**EXERCISE AIM**
In the material below, find the line that contains "Next (27, 2461)" and the line that contains "Return to home page (215, 466)", then write out exactly those two lines and everything between them.
========================
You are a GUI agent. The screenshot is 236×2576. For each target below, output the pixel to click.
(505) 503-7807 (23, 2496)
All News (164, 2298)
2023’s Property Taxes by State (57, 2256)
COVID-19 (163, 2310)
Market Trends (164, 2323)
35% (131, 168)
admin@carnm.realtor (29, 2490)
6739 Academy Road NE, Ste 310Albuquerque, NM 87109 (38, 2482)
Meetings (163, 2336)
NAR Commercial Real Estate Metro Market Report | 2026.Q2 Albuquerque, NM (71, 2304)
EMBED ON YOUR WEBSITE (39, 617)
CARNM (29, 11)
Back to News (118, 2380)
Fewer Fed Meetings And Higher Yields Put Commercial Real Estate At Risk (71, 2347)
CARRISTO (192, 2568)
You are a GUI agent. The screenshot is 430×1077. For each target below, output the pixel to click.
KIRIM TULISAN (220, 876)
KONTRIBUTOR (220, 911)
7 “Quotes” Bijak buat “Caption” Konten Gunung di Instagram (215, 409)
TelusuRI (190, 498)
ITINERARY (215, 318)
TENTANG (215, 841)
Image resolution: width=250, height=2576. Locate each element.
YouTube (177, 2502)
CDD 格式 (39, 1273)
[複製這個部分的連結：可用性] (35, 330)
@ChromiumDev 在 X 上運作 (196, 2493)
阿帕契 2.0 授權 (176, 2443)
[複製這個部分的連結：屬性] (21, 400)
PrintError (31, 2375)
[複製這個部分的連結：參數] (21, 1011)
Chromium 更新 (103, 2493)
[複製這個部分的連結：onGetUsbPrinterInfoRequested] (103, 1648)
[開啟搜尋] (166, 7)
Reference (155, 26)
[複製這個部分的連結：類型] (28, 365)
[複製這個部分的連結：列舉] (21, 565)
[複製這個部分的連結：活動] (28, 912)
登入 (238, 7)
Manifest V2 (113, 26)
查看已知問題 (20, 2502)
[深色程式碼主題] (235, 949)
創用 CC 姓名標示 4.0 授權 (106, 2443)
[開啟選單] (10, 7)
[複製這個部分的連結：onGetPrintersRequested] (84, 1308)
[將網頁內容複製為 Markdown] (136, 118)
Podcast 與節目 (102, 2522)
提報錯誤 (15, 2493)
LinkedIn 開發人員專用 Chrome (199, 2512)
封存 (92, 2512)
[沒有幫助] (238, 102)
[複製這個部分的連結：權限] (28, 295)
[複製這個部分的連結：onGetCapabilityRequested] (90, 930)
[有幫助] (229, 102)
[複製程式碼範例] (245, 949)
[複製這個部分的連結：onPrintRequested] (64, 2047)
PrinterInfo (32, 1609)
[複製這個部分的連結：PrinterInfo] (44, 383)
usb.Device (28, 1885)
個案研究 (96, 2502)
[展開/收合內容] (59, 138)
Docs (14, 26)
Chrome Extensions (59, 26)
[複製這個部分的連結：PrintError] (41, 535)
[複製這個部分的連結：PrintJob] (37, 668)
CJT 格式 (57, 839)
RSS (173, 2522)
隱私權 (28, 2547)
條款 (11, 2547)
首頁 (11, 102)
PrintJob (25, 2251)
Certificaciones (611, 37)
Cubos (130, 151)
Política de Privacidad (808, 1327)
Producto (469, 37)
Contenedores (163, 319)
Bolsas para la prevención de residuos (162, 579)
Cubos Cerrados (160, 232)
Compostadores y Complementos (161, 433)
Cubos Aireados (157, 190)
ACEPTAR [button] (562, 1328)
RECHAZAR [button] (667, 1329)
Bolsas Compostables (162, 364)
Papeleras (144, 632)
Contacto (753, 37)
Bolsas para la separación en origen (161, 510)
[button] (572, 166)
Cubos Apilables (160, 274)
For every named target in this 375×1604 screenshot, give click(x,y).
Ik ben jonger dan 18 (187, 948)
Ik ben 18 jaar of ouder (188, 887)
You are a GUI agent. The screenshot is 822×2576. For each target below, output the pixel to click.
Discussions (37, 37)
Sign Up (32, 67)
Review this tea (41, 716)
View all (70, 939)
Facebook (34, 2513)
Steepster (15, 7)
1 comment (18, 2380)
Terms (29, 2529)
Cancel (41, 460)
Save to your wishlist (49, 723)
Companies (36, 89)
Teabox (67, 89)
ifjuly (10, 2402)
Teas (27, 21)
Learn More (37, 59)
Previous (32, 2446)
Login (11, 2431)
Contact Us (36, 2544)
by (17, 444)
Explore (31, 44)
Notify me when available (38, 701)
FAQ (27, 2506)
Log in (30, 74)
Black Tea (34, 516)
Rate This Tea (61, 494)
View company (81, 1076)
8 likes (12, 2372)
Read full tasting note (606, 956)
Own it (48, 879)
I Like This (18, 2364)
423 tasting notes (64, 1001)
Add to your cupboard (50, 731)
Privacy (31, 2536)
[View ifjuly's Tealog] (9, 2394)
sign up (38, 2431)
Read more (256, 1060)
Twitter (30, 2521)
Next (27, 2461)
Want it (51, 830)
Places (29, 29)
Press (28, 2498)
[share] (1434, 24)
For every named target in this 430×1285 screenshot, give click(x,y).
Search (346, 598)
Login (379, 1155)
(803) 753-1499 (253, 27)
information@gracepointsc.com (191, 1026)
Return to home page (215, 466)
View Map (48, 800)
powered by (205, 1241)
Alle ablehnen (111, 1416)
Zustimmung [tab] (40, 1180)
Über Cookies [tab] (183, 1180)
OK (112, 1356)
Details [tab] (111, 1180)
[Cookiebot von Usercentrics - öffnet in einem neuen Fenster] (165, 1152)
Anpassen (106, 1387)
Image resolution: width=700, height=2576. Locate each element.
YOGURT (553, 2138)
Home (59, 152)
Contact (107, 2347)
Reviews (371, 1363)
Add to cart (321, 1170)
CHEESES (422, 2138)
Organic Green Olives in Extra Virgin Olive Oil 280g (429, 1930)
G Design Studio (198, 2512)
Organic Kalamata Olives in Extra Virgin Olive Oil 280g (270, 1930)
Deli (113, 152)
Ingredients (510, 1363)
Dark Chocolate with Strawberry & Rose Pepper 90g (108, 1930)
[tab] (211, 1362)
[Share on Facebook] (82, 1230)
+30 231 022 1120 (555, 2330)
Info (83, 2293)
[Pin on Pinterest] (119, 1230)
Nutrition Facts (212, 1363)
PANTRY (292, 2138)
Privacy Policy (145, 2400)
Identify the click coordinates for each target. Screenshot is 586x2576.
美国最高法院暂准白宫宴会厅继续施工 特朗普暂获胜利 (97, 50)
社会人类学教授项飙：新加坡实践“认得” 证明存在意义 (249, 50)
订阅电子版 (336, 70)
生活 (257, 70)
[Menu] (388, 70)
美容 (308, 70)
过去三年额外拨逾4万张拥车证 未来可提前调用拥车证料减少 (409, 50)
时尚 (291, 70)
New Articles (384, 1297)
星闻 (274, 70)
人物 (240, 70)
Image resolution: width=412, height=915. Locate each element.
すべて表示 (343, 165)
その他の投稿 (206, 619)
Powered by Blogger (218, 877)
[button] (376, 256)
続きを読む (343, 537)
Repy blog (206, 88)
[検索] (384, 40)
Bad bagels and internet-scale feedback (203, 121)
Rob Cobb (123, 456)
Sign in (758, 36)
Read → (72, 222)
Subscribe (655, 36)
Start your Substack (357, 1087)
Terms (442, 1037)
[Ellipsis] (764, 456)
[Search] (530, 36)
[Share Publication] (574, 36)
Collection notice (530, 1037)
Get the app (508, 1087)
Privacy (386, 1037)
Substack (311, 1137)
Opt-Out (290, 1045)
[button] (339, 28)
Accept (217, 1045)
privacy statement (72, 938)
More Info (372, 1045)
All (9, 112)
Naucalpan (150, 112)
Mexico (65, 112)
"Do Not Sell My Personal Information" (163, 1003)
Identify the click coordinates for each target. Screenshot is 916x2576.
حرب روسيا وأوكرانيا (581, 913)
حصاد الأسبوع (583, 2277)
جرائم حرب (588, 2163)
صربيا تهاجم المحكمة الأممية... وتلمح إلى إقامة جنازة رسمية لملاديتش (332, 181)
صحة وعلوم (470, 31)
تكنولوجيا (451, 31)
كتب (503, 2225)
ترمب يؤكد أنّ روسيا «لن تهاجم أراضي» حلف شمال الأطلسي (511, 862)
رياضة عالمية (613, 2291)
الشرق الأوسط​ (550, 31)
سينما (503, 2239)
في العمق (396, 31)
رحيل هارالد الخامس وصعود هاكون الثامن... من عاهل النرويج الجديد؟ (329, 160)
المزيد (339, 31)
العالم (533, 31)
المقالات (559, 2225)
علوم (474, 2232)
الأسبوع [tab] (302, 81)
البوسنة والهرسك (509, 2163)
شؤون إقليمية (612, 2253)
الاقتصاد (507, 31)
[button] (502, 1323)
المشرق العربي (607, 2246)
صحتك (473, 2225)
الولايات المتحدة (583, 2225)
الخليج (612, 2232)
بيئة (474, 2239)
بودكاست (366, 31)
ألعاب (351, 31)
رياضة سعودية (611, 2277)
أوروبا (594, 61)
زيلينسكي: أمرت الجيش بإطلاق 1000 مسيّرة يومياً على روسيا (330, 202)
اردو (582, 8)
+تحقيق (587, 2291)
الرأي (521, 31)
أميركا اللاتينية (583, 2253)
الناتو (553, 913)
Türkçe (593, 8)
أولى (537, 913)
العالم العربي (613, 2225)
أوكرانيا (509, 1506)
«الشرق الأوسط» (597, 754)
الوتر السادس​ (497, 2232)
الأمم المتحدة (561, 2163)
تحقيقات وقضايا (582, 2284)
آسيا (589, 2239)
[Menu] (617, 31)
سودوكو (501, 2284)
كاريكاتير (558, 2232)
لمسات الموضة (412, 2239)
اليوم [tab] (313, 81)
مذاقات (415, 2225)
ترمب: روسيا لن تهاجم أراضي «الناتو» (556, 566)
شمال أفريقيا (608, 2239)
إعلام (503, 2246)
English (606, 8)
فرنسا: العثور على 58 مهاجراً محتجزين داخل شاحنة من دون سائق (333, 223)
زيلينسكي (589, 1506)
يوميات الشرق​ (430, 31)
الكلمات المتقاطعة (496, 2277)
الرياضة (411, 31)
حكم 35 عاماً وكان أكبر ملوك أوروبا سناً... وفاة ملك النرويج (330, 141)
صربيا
========================
**RESPONSE BELOW**
Next (27, 2461)
Want it (51, 830)
Places (29, 29)
Press (28, 2498)
[share] (1434, 24)
For every named target in this 430×1285 screenshot, give click(x,y).
Search (346, 598)
Login (379, 1155)
(803) 753-1499 (253, 27)
information@gracepointsc.com (191, 1026)
Return to home page (215, 466)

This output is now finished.